2018-04-18
Kore celebrated its 5 year anniversary yesterday.
I started hacking on Kore in April 2013 because I wanted to have an easy to use platform for doing webapps in C. At the time there were a few libraries out there that tried solving this problem but the biggest gripe I had with those was exactly that, they were libraries.
Additionally none of libraries seemed too concerned about code quality or writing C that wasn't full of classic security pitfalls.
I wanted a platform where I wouldn't constantly have to reinvent the wheel with regards to managing workers processes or being able to have on-the-fly reloading of the application logic or even having to worry about whether or not my box would get owned.

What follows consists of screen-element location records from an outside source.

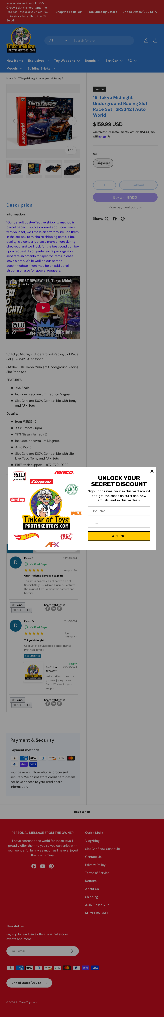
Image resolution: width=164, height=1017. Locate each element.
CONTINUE (119, 536)
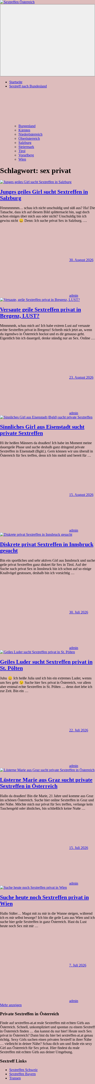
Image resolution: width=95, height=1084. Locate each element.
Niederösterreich (30, 134)
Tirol (21, 151)
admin (73, 295)
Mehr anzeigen (11, 1005)
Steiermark (26, 147)
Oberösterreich (29, 138)
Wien (22, 159)
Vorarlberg (26, 155)
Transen (15, 1078)
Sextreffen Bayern (22, 1074)
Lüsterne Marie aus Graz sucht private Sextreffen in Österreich (46, 783)
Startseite (15, 82)
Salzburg (24, 143)
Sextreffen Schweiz (23, 1070)
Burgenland (27, 126)
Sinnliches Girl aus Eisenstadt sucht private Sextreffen (42, 430)
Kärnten (24, 130)
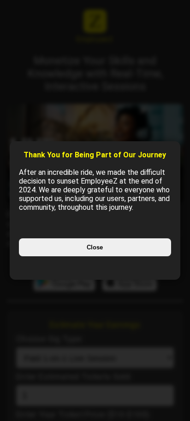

Out of that basic idea - the idea that a secure-by-default C web platform would make my life easier - Kore spawned.
The initial Kore commit:
commit 857c3f91214120e7a54062f12c303e41972250b2
Author: Joris Vink
Date: Wed Apr 17 22:34:27 2013 +0200
first commit
In the last 5 years things like support for automatic parameter validation, fully asynchronous postgresql queries, a separate key manager process, Python page handlers, the addition of the kodev tool and more have really made Kore shine as a web platform that I love hacking on and with.
But one thing I have never done is actually write about how it can be used or what I do with it. I have always just hacked on Kore for myself without writing anything.
I decided that I am going to do just that.
This is why I am introducing a blog series about how I use Kore, the design decisions behind Kore and much more.